All lines containing the string "Close" must be copied from the entries.

Extracted records
-- Opening Marker --
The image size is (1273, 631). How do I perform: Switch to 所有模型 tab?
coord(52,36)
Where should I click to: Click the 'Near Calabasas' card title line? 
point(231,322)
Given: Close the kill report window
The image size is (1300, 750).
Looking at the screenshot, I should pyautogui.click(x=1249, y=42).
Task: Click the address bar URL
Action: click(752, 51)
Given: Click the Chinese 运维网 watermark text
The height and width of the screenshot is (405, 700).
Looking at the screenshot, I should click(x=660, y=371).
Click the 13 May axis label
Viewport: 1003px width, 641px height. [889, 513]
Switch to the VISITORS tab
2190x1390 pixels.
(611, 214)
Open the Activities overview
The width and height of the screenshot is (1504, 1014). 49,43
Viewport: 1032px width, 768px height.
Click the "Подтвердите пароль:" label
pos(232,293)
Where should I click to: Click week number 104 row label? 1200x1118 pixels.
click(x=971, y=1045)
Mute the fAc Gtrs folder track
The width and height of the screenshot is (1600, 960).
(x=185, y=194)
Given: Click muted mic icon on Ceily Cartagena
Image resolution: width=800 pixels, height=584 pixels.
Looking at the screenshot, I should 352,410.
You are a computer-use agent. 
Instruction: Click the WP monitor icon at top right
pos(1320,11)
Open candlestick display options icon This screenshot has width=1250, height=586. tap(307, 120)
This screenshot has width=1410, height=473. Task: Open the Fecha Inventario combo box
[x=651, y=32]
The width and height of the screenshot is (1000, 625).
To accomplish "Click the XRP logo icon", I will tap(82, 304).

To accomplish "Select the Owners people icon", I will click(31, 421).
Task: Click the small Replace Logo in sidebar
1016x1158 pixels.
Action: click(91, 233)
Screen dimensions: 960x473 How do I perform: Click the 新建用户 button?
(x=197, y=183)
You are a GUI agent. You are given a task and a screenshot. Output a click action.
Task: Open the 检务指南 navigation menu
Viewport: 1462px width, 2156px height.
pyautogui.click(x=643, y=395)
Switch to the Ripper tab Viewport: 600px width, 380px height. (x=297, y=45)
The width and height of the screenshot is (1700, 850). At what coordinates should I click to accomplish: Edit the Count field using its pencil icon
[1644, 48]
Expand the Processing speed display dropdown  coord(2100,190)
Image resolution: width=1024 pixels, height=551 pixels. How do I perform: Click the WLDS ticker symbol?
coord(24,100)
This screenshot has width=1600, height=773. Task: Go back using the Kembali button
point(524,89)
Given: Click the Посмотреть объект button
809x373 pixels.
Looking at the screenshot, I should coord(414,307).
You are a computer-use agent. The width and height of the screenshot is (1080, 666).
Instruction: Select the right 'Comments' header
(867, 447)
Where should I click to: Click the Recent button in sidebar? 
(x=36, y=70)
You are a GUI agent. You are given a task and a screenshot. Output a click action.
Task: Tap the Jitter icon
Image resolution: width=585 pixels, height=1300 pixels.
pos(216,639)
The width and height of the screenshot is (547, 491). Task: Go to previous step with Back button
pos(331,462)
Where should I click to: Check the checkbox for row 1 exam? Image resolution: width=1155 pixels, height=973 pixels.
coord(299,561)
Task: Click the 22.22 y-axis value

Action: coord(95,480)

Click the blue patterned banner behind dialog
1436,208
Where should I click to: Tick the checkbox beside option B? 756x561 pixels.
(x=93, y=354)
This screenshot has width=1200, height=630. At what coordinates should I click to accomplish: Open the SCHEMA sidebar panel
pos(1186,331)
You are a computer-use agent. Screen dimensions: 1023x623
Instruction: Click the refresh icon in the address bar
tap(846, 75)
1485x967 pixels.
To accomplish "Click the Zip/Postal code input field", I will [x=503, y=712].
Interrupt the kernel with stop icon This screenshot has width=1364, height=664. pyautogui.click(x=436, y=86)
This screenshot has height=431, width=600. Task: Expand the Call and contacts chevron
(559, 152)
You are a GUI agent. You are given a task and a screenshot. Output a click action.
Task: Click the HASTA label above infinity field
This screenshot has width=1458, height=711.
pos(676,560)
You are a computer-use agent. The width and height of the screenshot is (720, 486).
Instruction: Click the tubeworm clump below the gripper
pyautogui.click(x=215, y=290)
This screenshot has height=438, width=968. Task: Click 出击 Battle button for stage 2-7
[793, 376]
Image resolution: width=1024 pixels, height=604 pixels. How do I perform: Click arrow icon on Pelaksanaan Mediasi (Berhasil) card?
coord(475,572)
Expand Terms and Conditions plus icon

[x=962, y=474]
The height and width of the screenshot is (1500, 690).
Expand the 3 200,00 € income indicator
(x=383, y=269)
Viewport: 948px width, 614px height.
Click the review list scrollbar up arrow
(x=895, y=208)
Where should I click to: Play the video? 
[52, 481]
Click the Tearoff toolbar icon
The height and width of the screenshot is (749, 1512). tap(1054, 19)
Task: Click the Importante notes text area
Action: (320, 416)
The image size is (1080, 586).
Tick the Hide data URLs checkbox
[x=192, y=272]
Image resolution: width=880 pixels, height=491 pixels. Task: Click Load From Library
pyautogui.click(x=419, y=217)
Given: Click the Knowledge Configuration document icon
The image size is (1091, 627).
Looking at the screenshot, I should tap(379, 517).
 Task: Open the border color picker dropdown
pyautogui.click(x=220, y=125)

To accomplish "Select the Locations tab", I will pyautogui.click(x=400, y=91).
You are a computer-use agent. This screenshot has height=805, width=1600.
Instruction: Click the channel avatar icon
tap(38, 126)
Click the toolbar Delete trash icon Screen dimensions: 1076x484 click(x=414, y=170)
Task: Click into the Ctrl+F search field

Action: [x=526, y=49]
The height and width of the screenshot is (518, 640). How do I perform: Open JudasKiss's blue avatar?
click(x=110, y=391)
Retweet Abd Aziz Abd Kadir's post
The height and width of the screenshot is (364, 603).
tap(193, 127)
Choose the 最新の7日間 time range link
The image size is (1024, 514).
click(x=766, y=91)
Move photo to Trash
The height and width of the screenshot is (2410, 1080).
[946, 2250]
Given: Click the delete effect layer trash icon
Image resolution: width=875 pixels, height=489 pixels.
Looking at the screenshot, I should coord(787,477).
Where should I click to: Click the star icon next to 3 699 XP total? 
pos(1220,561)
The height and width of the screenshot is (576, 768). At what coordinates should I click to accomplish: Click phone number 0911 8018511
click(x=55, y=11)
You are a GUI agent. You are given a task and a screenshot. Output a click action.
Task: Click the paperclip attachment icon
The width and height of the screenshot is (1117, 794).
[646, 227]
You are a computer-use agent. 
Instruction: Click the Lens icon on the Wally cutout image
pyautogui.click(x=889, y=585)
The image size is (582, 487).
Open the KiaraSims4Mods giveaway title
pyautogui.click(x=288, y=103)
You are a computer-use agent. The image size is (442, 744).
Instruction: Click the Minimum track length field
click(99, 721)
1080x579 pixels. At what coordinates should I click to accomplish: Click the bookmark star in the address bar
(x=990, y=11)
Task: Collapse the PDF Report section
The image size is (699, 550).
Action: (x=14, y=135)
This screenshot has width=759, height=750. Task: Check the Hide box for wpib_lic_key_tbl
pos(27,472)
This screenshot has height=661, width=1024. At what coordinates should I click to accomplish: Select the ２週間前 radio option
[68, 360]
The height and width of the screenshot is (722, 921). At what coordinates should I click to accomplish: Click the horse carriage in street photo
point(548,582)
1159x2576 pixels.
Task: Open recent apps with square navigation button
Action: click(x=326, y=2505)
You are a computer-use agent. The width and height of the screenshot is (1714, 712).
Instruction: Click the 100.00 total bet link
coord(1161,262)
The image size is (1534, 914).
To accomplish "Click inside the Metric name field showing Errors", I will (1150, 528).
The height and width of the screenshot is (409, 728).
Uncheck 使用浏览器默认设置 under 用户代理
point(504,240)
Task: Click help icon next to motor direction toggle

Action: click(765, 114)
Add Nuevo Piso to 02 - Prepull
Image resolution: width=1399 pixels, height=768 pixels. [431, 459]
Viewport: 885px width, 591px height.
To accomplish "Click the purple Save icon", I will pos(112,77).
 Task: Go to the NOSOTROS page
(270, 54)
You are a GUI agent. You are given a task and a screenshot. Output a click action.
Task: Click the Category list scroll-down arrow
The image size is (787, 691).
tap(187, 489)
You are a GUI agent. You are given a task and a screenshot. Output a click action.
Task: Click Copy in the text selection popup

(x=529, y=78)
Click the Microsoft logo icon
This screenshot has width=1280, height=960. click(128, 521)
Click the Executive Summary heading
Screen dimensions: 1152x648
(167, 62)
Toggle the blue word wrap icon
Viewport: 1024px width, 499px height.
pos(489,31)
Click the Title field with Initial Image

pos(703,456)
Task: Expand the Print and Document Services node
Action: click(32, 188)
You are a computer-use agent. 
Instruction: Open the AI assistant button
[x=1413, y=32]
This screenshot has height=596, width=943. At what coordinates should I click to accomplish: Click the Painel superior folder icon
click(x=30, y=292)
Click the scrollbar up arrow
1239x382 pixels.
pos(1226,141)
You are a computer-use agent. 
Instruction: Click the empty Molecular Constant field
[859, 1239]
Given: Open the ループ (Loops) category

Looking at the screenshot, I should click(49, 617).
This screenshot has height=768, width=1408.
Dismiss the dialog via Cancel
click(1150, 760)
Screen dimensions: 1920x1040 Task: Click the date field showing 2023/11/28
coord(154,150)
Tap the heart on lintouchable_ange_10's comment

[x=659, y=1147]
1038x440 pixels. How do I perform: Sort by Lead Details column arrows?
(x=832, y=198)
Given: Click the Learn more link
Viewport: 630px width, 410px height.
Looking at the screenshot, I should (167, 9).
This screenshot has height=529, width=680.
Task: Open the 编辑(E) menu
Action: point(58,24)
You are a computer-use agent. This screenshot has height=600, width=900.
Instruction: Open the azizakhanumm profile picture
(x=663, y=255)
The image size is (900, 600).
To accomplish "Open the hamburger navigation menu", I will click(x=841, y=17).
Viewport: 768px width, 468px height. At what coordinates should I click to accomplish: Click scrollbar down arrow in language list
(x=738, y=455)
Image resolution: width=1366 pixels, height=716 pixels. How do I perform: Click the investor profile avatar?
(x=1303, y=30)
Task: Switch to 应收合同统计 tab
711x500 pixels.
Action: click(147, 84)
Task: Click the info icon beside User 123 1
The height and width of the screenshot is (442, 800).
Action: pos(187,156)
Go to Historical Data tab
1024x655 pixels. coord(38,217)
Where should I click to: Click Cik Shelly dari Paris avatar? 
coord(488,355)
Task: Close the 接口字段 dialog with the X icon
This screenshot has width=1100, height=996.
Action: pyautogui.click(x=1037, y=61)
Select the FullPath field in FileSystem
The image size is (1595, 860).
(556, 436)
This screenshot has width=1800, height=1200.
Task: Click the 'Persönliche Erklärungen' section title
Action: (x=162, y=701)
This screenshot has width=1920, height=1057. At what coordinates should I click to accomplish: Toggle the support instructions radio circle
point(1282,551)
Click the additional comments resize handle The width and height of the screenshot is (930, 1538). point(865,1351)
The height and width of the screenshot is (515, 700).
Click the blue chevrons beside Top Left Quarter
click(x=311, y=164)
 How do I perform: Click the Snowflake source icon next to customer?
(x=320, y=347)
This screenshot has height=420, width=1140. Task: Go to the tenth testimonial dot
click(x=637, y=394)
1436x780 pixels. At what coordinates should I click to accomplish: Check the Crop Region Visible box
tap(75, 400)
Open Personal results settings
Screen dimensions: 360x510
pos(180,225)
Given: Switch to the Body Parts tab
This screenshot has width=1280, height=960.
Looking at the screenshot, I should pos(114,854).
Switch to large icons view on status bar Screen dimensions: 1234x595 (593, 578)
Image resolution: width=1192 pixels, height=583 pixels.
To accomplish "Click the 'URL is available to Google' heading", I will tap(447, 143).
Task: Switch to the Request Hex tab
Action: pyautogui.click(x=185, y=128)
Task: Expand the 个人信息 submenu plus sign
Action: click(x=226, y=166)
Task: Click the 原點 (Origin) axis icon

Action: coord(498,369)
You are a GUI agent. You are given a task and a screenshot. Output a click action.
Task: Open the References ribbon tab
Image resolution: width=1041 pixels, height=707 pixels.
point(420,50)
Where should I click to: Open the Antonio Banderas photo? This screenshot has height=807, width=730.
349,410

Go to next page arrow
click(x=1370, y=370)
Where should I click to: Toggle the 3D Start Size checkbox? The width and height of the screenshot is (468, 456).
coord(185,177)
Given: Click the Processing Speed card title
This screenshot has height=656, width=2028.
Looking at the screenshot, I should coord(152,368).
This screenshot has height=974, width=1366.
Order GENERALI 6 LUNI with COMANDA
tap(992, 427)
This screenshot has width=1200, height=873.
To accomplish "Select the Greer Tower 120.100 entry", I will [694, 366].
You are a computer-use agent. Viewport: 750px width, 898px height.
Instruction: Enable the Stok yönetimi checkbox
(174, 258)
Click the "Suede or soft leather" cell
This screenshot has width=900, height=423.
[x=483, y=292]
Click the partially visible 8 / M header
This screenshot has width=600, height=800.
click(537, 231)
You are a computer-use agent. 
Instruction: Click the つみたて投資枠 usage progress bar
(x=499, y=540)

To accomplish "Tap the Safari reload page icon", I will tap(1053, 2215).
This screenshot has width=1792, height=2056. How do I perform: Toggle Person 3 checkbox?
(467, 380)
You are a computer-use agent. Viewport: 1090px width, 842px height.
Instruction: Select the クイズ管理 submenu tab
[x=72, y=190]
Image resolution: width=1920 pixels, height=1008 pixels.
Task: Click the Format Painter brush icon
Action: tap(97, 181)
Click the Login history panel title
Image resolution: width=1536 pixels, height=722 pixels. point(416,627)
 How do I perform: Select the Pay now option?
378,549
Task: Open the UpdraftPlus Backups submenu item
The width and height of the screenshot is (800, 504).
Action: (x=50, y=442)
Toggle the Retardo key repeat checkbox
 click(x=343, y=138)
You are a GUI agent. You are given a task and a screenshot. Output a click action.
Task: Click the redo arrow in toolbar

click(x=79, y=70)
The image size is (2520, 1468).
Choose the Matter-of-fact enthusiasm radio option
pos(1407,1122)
-- Closing Marker --
### YOUR RESPONSE
Given: Close the kill report window
Task: Close the 接口字段 dialog with the X icon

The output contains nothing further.